Giovanni
FRAQUELLI
Università del Piemonte Orientale A. Avogadro,
HERMES
Massimiliano
PIACENZA
Ceris-CNR, HERMES
Davide
VANNONI
Università di Torino, HERMES
In the last decade a new regulatory framework for
electric utilities, aiming at a gradual liberalization of the sector,
has been set in Europe. The promotion of competition among generators
implies the need to separate power generation from downstream
transmission and distribution activities. However, if cost savings can
be reached by operating at different stages, vertical separation is
accompanied with a lost of efficiency. This paper investigates the
latter issue by testing for the presence of economies from vertical
integration on a sample of 25 Italian local electric utilities,
observed in the years 1994-2000. The estimates of a Composite Cost
Function model show for the average firm (300 million Kwhs of
generation and 600 million Kwhs of distribution) that both multi-stage
economies of scale and vertical economies are present.
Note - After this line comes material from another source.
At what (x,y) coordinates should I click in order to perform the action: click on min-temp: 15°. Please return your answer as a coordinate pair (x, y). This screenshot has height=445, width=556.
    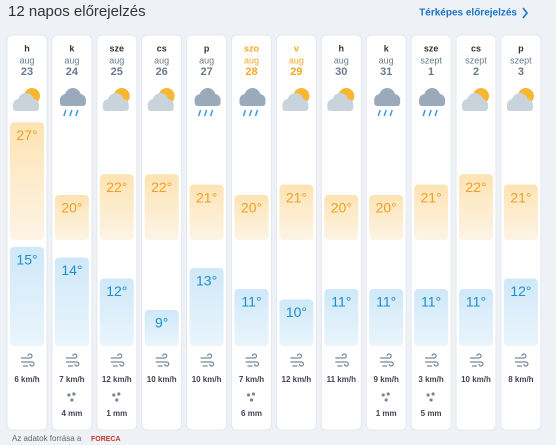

These measures
increase with firm size, with the cost savings of vertical integration
rising from 3% up to 40% for large operators. Furthermore, fully
integrated utilities, for which the ratio of generated over
distributed electricity is unity, enjoy higher cost synergies with
respect to firms characterized by lower own-generation ratios.
Overall, our findings suggest caution in pursuing a systematic
breakdown of vertically integrated electric utilities.